BBC veteran and wife survive fireball as eco-heater explodes, destroying home near Cardiff
BBC Wales Today presenter Nick Palit and his wife Angela were burned when a bio ethanol heater exploded, leaving their home gutted and the couple in hospital.

A senior BBC presenter and his wife were engulfed in a fireball and left with horrific burns after their bio ethanol heater exploded in their living room, igniting a blaze that gutted their three-storey home near Cardiff.
Nick Palit, 60, a veteran BBC presenter who fronted BBC Wales Today, and his wife Angela, 59, were taken to hospital by ambulance and treated at the University Hospital of Wales in Cardiff before being moved to a specialist burns unit at Morriston hospital in Swansea. The couple, who have five children between them, watched as their six-year home on Penarth Marina was consumed by flames from the street.

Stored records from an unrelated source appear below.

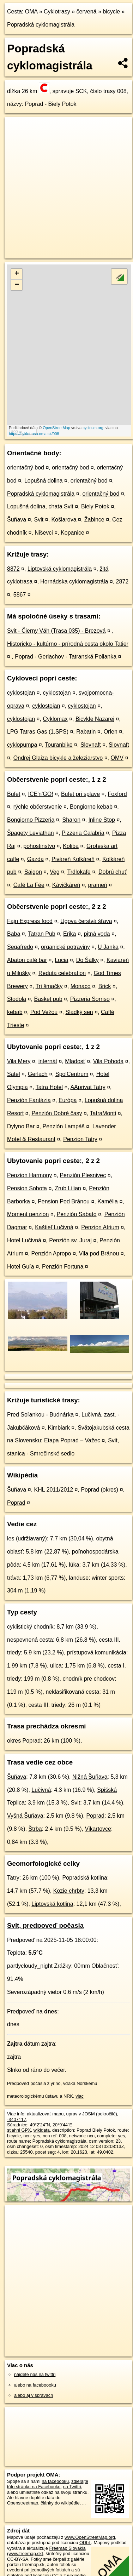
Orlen (110, 732)
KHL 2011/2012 (53, 1490)
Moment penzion (28, 1214)
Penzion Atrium (100, 1227)
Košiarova (63, 520)
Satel (13, 1074)
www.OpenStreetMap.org (90, 2537)
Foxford (117, 794)
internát (47, 1061)
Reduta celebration (62, 973)
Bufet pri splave (80, 794)
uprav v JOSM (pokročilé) (91, 2113)
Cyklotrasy (57, 11)
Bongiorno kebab (91, 807)
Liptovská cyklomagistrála (60, 569)
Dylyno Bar (21, 1126)
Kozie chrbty (68, 1891)
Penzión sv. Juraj (70, 1240)
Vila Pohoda (108, 1061)
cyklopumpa (22, 745)
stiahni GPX (19, 2130)
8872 (13, 569)
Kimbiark (59, 1428)
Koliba (70, 846)
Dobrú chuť (112, 872)
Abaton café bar (27, 960)
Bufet (13, 794)
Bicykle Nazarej (94, 719)
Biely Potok (95, 506)
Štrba (35, 1829)
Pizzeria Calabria (83, 833)
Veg (55, 872)
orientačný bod (25, 468)
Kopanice (72, 533)
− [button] (16, 285)
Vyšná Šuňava (25, 1816)
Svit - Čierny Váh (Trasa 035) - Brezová (56, 631)
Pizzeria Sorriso (90, 999)
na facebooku (55, 2481)
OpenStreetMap (56, 428)
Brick (104, 986)
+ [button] (16, 274)
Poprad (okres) (99, 1490)
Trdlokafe (79, 872)
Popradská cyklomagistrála (40, 25)
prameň (97, 885)
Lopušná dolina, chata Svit (40, 506)
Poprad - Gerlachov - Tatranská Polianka (65, 657)
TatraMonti (103, 1113)
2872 (122, 582)
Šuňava (16, 520)
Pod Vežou (44, 1012)
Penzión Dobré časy (56, 1113)
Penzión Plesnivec (83, 1175)
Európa (68, 1100)
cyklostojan (21, 693)
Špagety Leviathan (30, 833)
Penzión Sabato (77, 1214)
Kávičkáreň (66, 885)
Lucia (61, 960)
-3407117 (16, 2119)
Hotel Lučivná (24, 1240)
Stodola (16, 999)
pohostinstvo (39, 846)
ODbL (85, 2542)
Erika (69, 934)
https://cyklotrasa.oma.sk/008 (34, 434)
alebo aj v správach (33, 2395)
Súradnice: (18, 2124)
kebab (15, 1012)
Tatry (13, 1878)
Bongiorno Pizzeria (30, 820)
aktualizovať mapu (45, 2113)
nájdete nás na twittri (34, 2374)
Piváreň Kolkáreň (73, 859)
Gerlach (38, 1074)
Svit (39, 520)
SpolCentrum (71, 1074)
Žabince (94, 520)
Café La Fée (28, 885)
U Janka (108, 947)
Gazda (35, 859)
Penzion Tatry (80, 1139)
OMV (116, 758)
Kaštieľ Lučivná (54, 1227)
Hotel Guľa (20, 1267)
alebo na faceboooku (35, 2385)
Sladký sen (79, 1012)
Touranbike (58, 745)
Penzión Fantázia (29, 1100)
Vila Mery (18, 1061)
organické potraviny (65, 947)
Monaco (81, 986)
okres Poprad (24, 1741)
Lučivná (41, 1790)
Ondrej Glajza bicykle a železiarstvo (58, 758)
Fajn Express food (30, 921)
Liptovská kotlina (52, 1904)
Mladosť (75, 1061)
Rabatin (86, 732)
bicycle (111, 11)
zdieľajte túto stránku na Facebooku (47, 2484)
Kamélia (107, 1201)
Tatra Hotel (49, 1087)
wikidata (42, 2130)
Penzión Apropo (51, 1253)
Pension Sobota (27, 1188)
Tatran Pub (41, 934)
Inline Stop (101, 820)
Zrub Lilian (68, 1188)
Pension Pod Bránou (64, 1201)
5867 (19, 595)
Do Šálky (87, 960)
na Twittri (72, 2486)
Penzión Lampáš (64, 1126)
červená (87, 11)
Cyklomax (55, 719)
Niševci (44, 533)
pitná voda (97, 934)
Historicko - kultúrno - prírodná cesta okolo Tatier (67, 644)
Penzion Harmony (29, 1175)
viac (79, 2096)
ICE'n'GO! (40, 794)
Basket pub (48, 999)
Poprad (16, 1503)
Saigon (33, 872)
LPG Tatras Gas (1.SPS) (37, 732)
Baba (13, 934)
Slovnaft (90, 745)
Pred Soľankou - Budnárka (40, 1415)
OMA (31, 11)
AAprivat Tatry (87, 1087)
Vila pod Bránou (99, 1253)
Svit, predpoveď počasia (45, 1925)
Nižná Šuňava (90, 1777)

Angela described the moment she was hurled across the room: "I thought I was dead when I was thrown across the room. My hair was on fire, my face was boiling hot. It was just awful." Nick, who said they were lucky to escape, added: "We were really lucky to both get out alive. Another 30 seconds and we'd have been hit by the fireball."
The couple had bought the fashionable smokeless device about five years ago and used it regularly. On this occasion it began smoking, and Palit tried to shut it down. There were still flames when Angela went to dampen a cloth, and Palit opened a window. Then the device exploded. The blast hurled Angela off her feet, while Palit said he ran to her thinking, "We've got to get out of here." The flames rapidly spread through the living area and up the stairs, and the couple fled to the garden as their home burned.
They were evacuated to hospital and later transferred to a burns unit as doctors treated severe injuries to Palit’s arm and to Angela’s face and hands. After initial treatment, they moved into a nearby vacant rental property while their insurer assesses the damage to the gutted house. Thieves later targeted the empty home, stealing four e-bikes from a garden shed.
Palit, who retired from the BBC newsroom four years ago after a long career that included work on Crimewatch and teaching Rhod Gilbert how to be a journalist in Rhod Gilbert’s Work Experience, later used social media to thank family and friends for their support: "We’ve been overwhelmed and humbled by the kindness, care and love of family, friends and neighbours — thanks to all of you we will get through this." The incident has drawn attention to the safety of bio ethanol heaters, which are marketed as clean, renewable energy sources that produce a flame in the home.